The mutable specifier is placed after the parameter list and before the trailing return type (if specified) or the function body. 
[capture_list](parameters) mutable -> return_type {
    // body
};
Parameter List Omission (C++23 vs. Older Standards): In C++11 through C++20, if the mutable specifier is used, the parameter list () is strictly mandatory, even if the lambda accepts no arguments. As of C++23 (via proposal P1102R2), the empty parameter list () is optional when using mutable or other specifiers. 
int x = 0;
auto valid_cpp23 = [x] mutable { x++; };   // Valid in C++23; Syntax Error in C++11 through C++20
auto valid_all   = [x]() mutable { x++; }; // Valid in all standard versions

Under the Hood: The Closure Object

To understand mutable, you must examine the compiler-generated class (the closure type) created for the lambda.

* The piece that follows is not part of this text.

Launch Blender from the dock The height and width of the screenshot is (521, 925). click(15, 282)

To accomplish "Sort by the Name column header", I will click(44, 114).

Default Lambda (Non-Mutable)

When you capture a variable by value without mutable: 
int x = 10;
auto standard_lambda = [x]() { 
    // x++; // ERROR: assignment of read-only variable 'x'
};
The compiler generates a class roughly equivalent to this: 
class __Lambda_Default {
    int x; // Captured by value
public:
    __Lambda_Default(int _x) : x(_x) {}
    
    // operator() is implicitly const
    void operator()() const { 
        // x++; // Fails because 'this' is const
    }
};

Mutable Lambda

When you apply the mutable keyword: 
int x = 10;
auto mutable_lambda = [x]() mutable { 
    x++; 
};
The compiler generates a class where the const qualifier is stripped from the operator(): 
class __Lambda_Mutable {
    int x; // Captured by value
public:
    __Lambda_Mutable(int _x) : x(_x) {}
    
    // operator() is NOT const
    void operator()() { 
        x++; // Succeeds. Modifies the closure's internal copy of 'x'
    }
};

Technical Characteristics and Edge Cases

  1. State Persistence: Because mutable modifies the member variables of the closure object itself, the mutated state persists across multiple invocations of the same lambda instance.
int val = 0;
auto counter = [val]() mutable { return ++val; };

counter(); // returns 1
counter(); // returns 2
  1. Isolation from Enclosing Scope: Mutating a by-value capture only alters the closure object’s internal copy. The original variable in the enclosing scope remains completely unchanged.
  2. Top-Level const Variables: If a variable is declared with a top-level const in the enclosing scope, capturing it by value copies the const qualifier directly to the closure’s internal data member. In this scenario, applying mutable strips the const from operator(), but the internal variable itself remains a const type and cannot be modified.
const int y = 10;
auto edge_case = [y]() mutable {
    // y++; // ERROR: 'y' is still a const int inside the closure
};
  1. Irrelevance to Reference Captures: The mutable keyword has no practical effect on variables captured by reference ([&], [&x]). A reference capture allows modification of the original variable regardless of whether the lambda is mutable, because the const qualification of the default operator() applies to the reference itself (which is inherently immutable in what it points to), not the referenced data.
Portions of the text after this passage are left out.